Médias24 reviendra sur cet aspect dans de prochains articles.

Toute la problématique des additifs et des résidus phytosanitaires dans les aliments, c’est le cocktail explosif qu’ils peuvent constituer.

Concernant la nocivité de ces trois additifs

>> Carraghénane (E 407) : La carraghénane est un additif extrait d’algues rouges, utilisé comme gélifiant, épaississant ou stabilisant. Cet additif est incolore, inodore, sans saveur et non digestible, et donc abondamment employé comme épaississant et gélifiant par l’industrie alimentaire. Il est autorisé par la réglementation européenne comme additif alimentaire dans l’UE (via le règlement CE 1333/2008) pour certaines catégories d’aliments, dans la dose journalière admise de 75 mg/kg pc/j (milligrammes par kilogramme de poids corporel et par jour).
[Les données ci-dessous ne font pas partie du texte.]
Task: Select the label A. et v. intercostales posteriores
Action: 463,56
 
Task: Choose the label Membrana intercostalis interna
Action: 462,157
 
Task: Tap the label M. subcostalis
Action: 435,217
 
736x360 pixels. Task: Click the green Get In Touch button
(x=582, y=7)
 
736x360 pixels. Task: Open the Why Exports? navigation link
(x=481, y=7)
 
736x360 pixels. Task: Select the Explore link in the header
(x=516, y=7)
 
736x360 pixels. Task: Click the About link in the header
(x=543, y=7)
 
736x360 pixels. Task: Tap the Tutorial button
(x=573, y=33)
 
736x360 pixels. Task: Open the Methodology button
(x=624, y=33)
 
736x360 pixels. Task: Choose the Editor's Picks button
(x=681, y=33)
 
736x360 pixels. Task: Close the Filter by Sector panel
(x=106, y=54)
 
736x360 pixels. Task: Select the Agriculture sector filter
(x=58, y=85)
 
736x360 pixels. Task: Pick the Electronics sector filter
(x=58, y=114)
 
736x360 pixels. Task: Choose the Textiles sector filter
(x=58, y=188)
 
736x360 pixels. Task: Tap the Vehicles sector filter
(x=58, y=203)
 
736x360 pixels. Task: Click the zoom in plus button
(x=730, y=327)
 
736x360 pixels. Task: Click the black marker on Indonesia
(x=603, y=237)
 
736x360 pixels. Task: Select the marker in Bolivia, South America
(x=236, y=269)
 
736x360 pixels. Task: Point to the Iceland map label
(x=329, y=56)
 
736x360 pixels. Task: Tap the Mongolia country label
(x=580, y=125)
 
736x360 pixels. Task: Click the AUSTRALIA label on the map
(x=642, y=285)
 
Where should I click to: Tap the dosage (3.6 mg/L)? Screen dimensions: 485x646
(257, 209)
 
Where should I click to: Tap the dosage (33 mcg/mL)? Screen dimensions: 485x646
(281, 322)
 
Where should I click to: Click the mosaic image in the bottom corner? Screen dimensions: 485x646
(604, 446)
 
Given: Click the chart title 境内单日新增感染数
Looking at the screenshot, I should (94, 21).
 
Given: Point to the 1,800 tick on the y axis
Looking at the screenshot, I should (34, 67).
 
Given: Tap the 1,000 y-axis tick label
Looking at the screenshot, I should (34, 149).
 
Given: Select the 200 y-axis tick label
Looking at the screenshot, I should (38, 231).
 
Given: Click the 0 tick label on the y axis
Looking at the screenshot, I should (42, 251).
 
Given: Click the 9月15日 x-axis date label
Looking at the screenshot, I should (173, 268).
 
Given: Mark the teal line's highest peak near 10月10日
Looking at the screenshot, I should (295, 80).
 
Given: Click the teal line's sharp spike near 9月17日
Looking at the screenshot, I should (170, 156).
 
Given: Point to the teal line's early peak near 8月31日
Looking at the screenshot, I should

L’avis de l’association UFC-Que choisir :  « Une certaine fraction des chaînes de polysaccharides constituant l’additif peut être dégradée en chaînes de plus petit poids moléculaire. On parle alors de carraghénanes dégradés, susceptibles de passer plus facilement la barrière intestinale. Différentes études ont montré un lien entre les carraghénanes dégradés et la promotion du cancer du côlon. Ces études ont conduit le Centre international de recherche sur le cancer (Circ) à classer les carraghénanes dégradés comme cancérogènes possibles (groupe 2B). Plus récemment, les résultats d’une étude de cohorte ont montré également qu’une consommation plus élevée de carraghénanes est positivement associée au risque de cancer du sein. Cependant, d’autres études, réalisées sur des rats avec une flore intestinale mimant celle de l’homme, n’ont montré aucun effet promoteur du cancer. Les données sont donc contradictoires ».

>> Phosphate tricalcique (E 341) et Polyphosphates (E 452):  Le phosphate tricalcique et les polyphosphates font partie des « phosphates » (E 338-341, E 343, E 450-452) utilisés comme agents de texture, anti-agglomérants, nutritionnels, etc. Dans une ré-évaluation de 2019, l’EFSA a considéré que ces phosphates « présentent une faible toxicité orale aiguë », qu’il n’y avait pas d’inquiétude en matière de génotoxicité ou de cancérogénicité. European Food Safety Authority a fixé la dose journalière admise à 40 mg de phosphore/kg poids corporel par jour.

L’avis de UTC-Que choisir : « De récentes études ont montré l’existence, au sein des populations, d’une augmentation du taux de phosphate dans la paroi des vaisseaux sanguins. Celle-ci serait potentiellement néfaste puisqu’elle constituerait un facteur de risque cardiovasculaire, en particulier en cas d’insuffisance rénale. En 2019, l’Efsa a réévalué la sécurité associée à la consommation de phosphates en tant qu’additifs et via l’alimentation générale. Une nouvelle DJA, plus stricte que la précédente, est établie pour l’ensemble des apports en phosphates, ceux provenant d’additifs alimentaires pouvant contribuer de 6 à 30% à l’apport total en phosphates. Ainsi, en l’état actuel des doses d’emploi autorisées, les niveaux d’exposition estimés sont susceptibles d’excéder la DJA pour les enfants et pour les adolescents forts consommateurs d’aliments vecteurs. Depuis 2020, l’Autorité nationale de sécurité sanitaire de l’alimentation, de l’environnement et du travail (Anses) considère que le E341 se présente, au moins partiellement, sous forme nanométrique dans certains produits. Cependant, elle n’évalue pas encore le risque associé aux additifs nanoparticulaires. Pour rappel, les additifs phosphatés sont autorisés dans plus de 100 applications alimentaires. Les catégories contribuant le plus à l’exposition des consommateurs via les additifs sont avant tout les produits de boulangerie et de pâtisserie, mais aussi les fromages industriels ou encore les produits à base de viande ».